RDÉ DIGITAL, LOS ÁNGELES.- Tras más de una década alejado del cine, el músico Gene Simmons regresa a la gran pantalla como productor de Deep Water, una apuesta por la acción y las emociones intensas.
Un regreso marcado por el entretenimiento
El líder de Kiss retoma su vínculo con el cine con una visión clara. Según afirmó, el objetivo es el mismo que en la música: emocionar al público.
Simmons explicó que tanto en el escenario como en la pantalla se busca generar impacto. En ese sentido, destacó que el entretenimiento debe hacer que la audiencia se desconecte de la realidad.
Una historia de supervivencia extrema
La película Deep Water sigue a dos pilotos interpretados por Ben Kingsley y Aaron Eckhart.
Ambos se ven obligados a aterrizar en el océano. A partir de ese momento, enfrentan múltiples peligros mientras intentan sobrevivir junto a la tripulación.
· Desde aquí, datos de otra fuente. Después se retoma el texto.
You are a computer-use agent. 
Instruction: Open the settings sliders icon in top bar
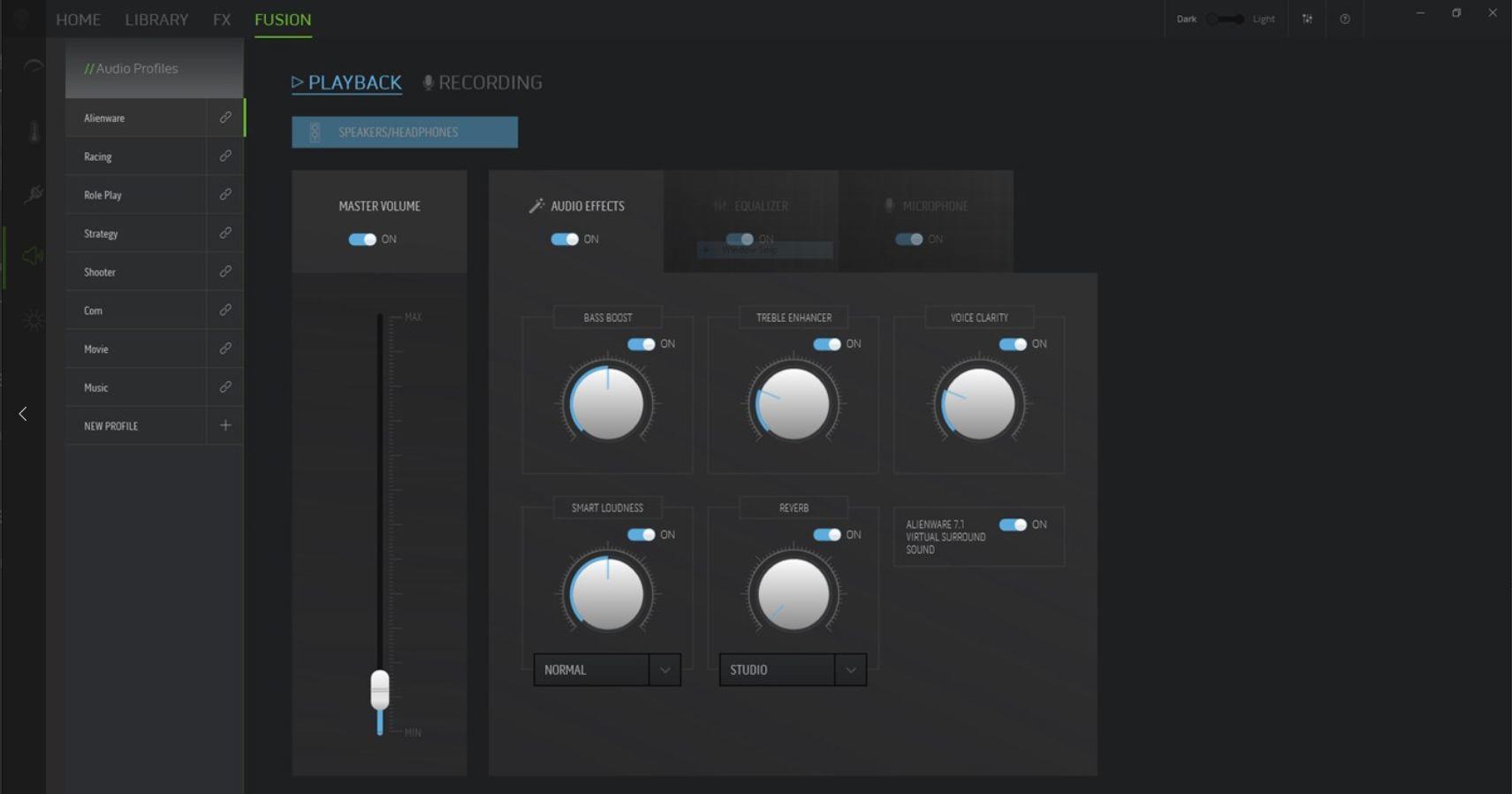[x=1307, y=19]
El sello de un director experimentado
El filme está dirigido por Renny Harlin, conocido por su experiencia en cine de acción.
Además, el director señaló que la película rinde homenaje al cine de desastres de los años 70. Por ello, combina tensión, drama y espectáculo.
Cine y música, dos mundos conectados
Para Simmons, el cine es una extensión natural del espectáculo musical. De hecho, considera que ambas industrias comparten el mismo propósito.
El artista afirmó que el cine reúne distintas formas de arte. En conclusión, lo define como una experiencia completa que mezcla narrativa, sonido e imagen.
Una apuesta por conectar con el público
La colaboración entre Simmons y Harlin surge de años de afinidad creativa. Así, el proyecto busca atraer tanto a fanáticos del cine como de la música.
En definitiva, el regreso de Simmons marca una nueva etapa en su carrera, ahora enfocada en conquistar al público desde la gran pantalla.